__Task prompt__:
Copy the lines word for word, starting at the line containing "Click the BAJRA legend label" and ending at the line containing "click(x=51, y=327)".

__Task input__:

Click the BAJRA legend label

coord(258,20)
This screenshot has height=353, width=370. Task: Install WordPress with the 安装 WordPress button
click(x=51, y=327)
...
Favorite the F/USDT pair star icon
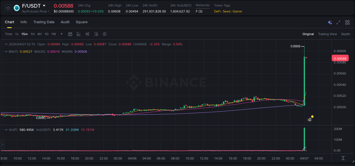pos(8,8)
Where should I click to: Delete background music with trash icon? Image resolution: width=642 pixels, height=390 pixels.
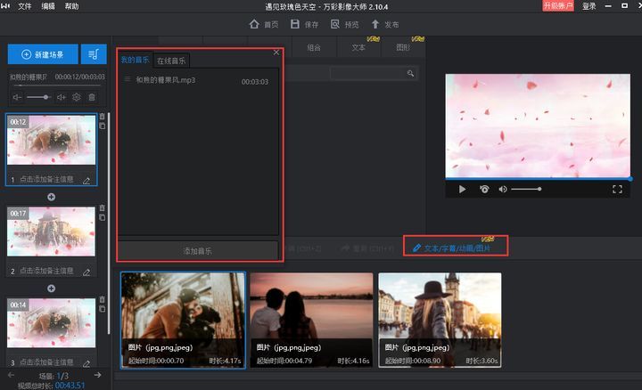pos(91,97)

__Task output__:
Click the BAJRA legend label

coord(258,20)
This screenshot has height=353, width=370. Task: Install WordPress with the 安装 WordPress button
click(x=51, y=327)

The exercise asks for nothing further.